Imprinting? None....unless you consider they are born when they can walk. But you already knew the answer.LOL


----------



## James Downey (Oct 27, 2008)

Yes, I do agree with Don.. That I do not think it is necassary...and sometimes can be hurtful. I see people trying to install stuff into a puppy that simply is not there...the end up exastrubating the problem. So, I think moderate the moderation.


----------



## mike suttle (Feb 19, 2008)

I think there are many different opinions about this. I say do what you believe works best for you. The truth is that you can do nothing except feed the mother well for the first 6 weeks and with a good mother you will have healthy puppies when they are 6 weeks old. You can also start to do a lot with the puppies from birth, start to feed them at 3 weeks, wean them at 4 weeks, separate them at 5 weeks, and expose them to a lot till they are 16 weeks old. I know people who use both methods, and some people who do something in between. I think everyone knows my take on this topic, but you should do what you think is right for the litter, that is all that matters I guess.
According to some people you can raise a pup in a dark basement until he is 18 months old and he will come out, let his eyes adjust to the sun light, and be ready to pass the special forces selection testing.
I have not figured out how to breed those types of dogs yet, so I chose to expose my puppies to the world early.


----------



## Don Turnipseed (Oct 8, 2006)

If I was breeding solely for pets, I would handle them from day one so they all looked solid. Handling never hurts the less confident. Actually, after 4 weeks, they get the most attention. In the long run, I agree with Mike, it is best to do what you are used to doing so there are no surprises like feral acting pups that can't be handled.


----------



## Howard Gaines III (Dec 26, 2007)

Mike what do you use for your shot and deworming schedule? I know what I use and others say that doing anything is not natural. No need to have puppies full of worms...


----------



## Don Turnipseed (Oct 8, 2006)

Out of curiosity, why wean them at 4 weeks and separate them at 5 weeks. There has to be a reason.


----------



## Daryl Ehret (Apr 4, 2006)

I think 4 or 5 weeks is a great time to subject them to novel experience, to examine how they handle their _first take_ of the situation. That's IMO more of a _socialization_ thing, than any sort of imprinting of a behavior for them to perform.

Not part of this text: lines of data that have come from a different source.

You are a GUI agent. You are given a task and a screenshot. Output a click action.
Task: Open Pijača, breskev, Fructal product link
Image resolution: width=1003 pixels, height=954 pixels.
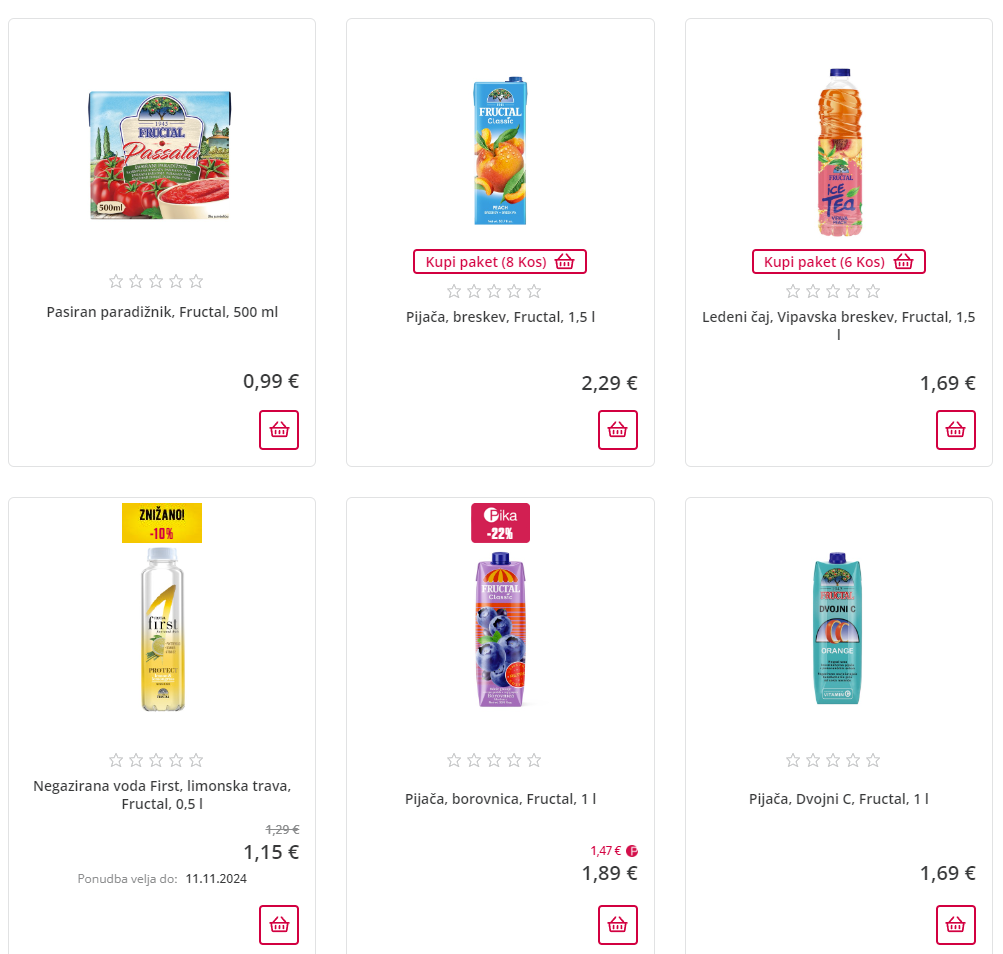500,317
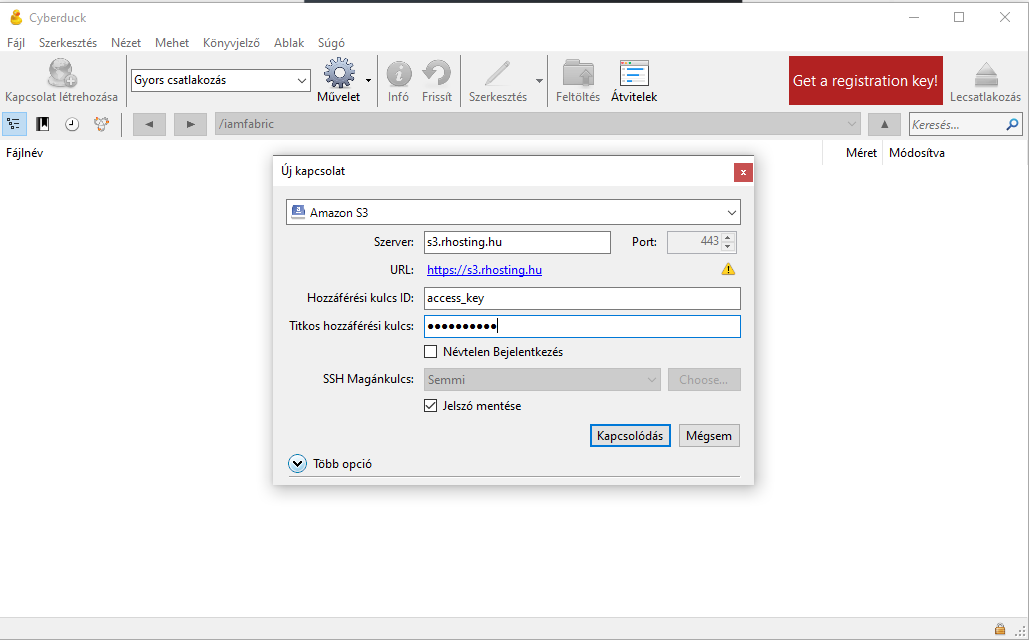
Task: Open the Művelet gear icon
Action: pos(339,73)
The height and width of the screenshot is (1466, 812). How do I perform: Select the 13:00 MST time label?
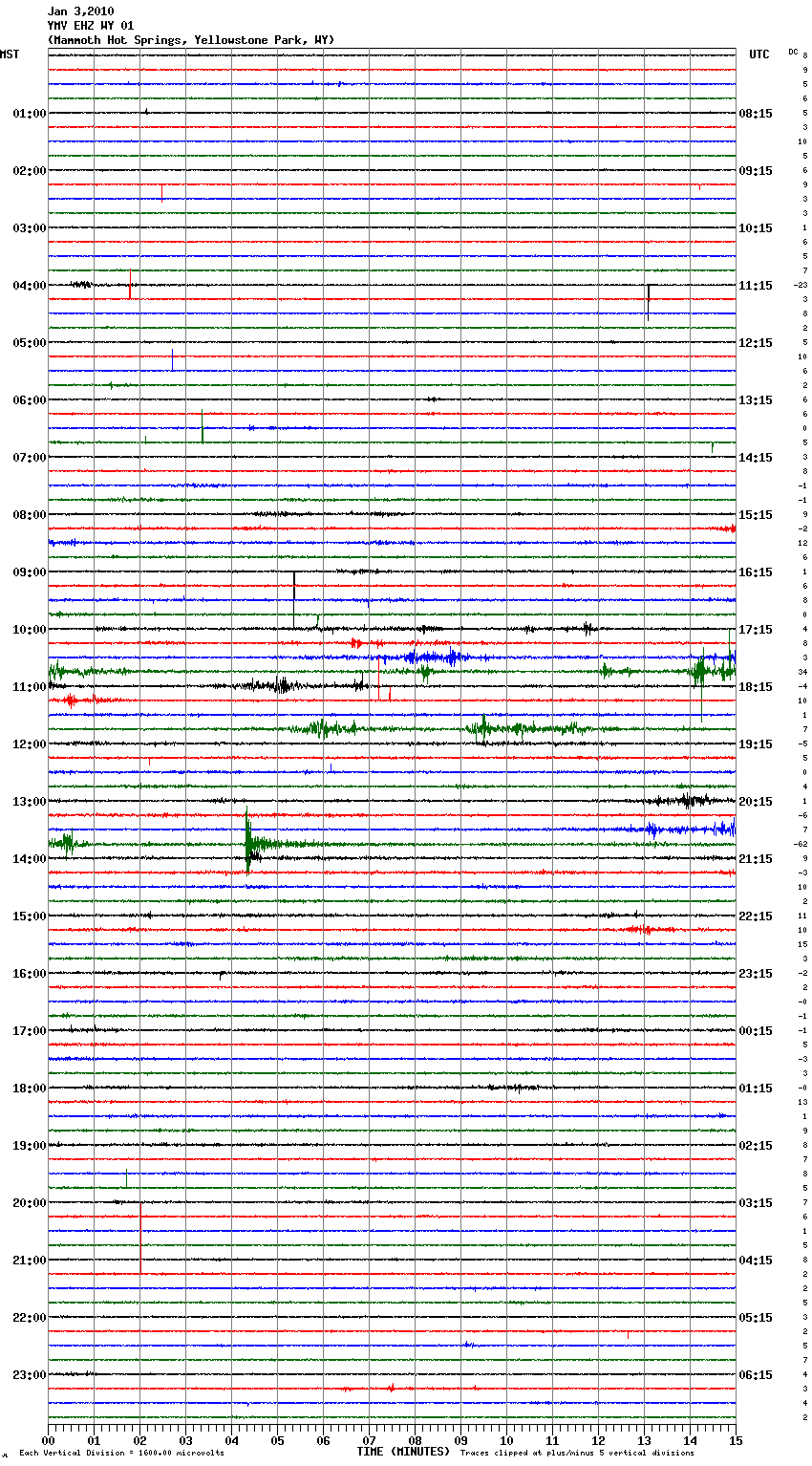click(x=29, y=802)
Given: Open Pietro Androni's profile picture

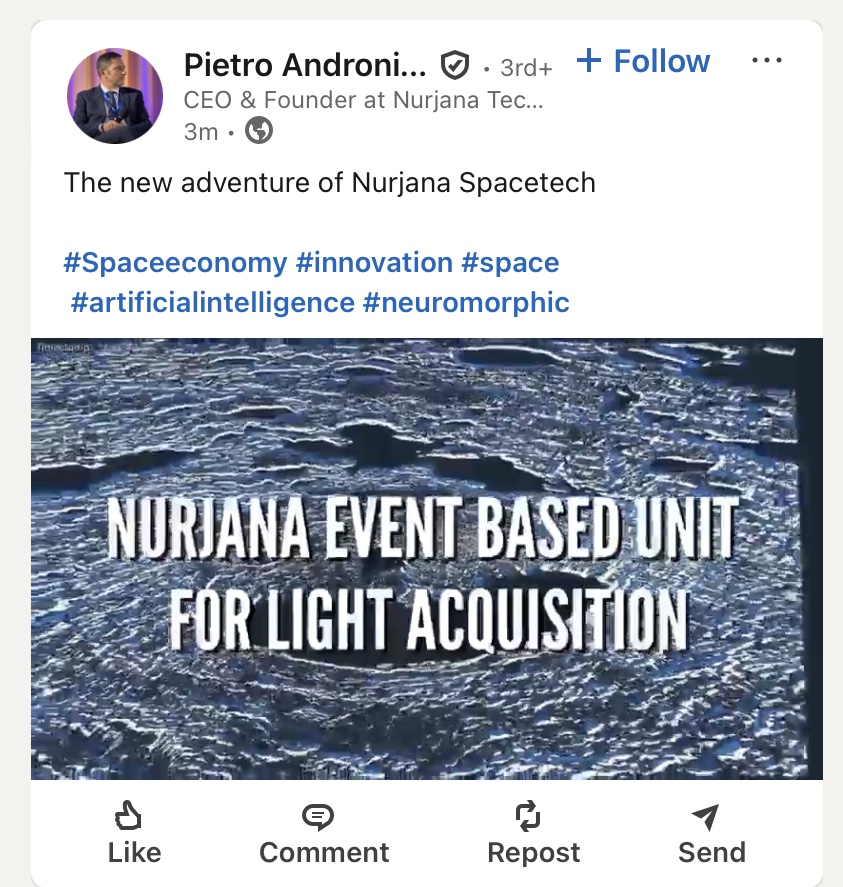Looking at the screenshot, I should coord(114,95).
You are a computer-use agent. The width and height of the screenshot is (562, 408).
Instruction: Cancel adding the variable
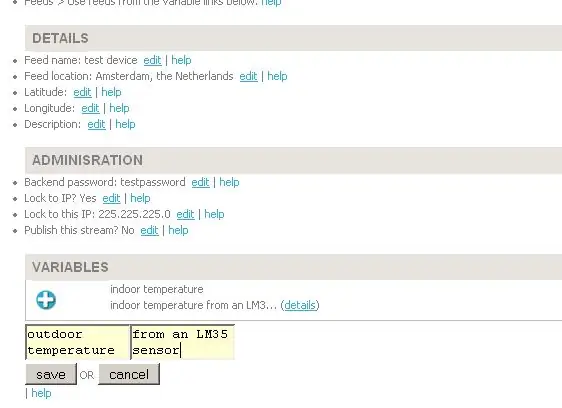coord(129,374)
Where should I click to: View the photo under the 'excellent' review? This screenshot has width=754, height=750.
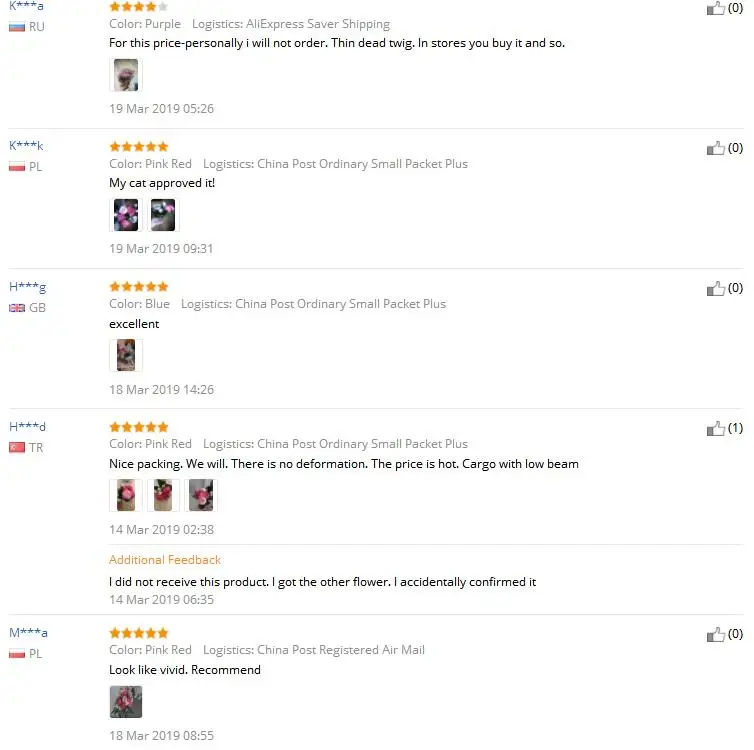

For example, I used 22LR gunfire when Nickie and her siblings were 5&half weeks old. I began from 35-40 foot distance, firing a blank shot every few steps on approach until I was about four feet away from the group, prepared to stop if any reacted negatively. Nothing wrong with conditioning to lots of sensory experience, but I don't view that as imprinting behaviors.

I see imprinting as more of a limited-time experience of responding to a situation with a particular behavior, while you may be guiding to help shape that behavior. Then, it's simply "stored away" for later. So that, some long time later, when the dog is exposed to that or a similar situation when it is older, past being a puppy and now engaged in a regular regimen of training, it doesn't need to tax its brain about what it's going to do, just draws from that stored response option from the past, without distortion from between-time learned behaviors.


----------



## mike suttle (Feb 19, 2008)

Howard Gaines III said:


> Mike what do you use for your shot and deworming schedule? I know what I use and others say that doing anything is not natural. No need to have puppies full of worms...


I worm them at 2 weeks, 4 weeks, and again at 8 weeks. I feed them a lot of raw meat when they are little and it seams like I get a lot of worms out of them maybe from that??
I vaccinate them around 7 weeks, and again at around 12 weeks, and that is all.


----------



## mike suttle (Feb 19, 2008)

Don Turnipseed said:


> Out of curiosity, why wean them at 4 weeks and separate them at 5 weeks. There has to be a reason.


I start to feed them raw meat mixed with soaked kibble around 3 weeks or so, and begin to wean them shortly after that, 4 weeks is not written in stone, it depends on the puppies, but most of them fight like hell around that age anyway, so I just separate them to avoid problems and to start to evaluate how they do on their own. Last year I went to Holland for 10 days and I left a litter together that was 4 weeks old when I left. Before they were 5 weeks old the best puppy in the litter had been killed in a fight with his littermates, ever since then I dont allow Arko puppies to stay together past 4 weeks usually.
When an enire litter is together you see a fake picture of what the puppy is like, he will show much stronger character when he has his mother and his littermates with him. When he is separated and forced to cope with life without any "backup" then you can see the real character.


----------



## Howard Gaines III (Dec 26, 2007)

Mike at 3 weeks for worming, 2cc of wormer? I use 3cc @ 4 weeks.


----------



## mike suttle (Feb 19, 2008)

Howard Gaines III said:


> Mike at 3 weeks for worming, 2cc of wormer? I use 3cc @ 4 weeks.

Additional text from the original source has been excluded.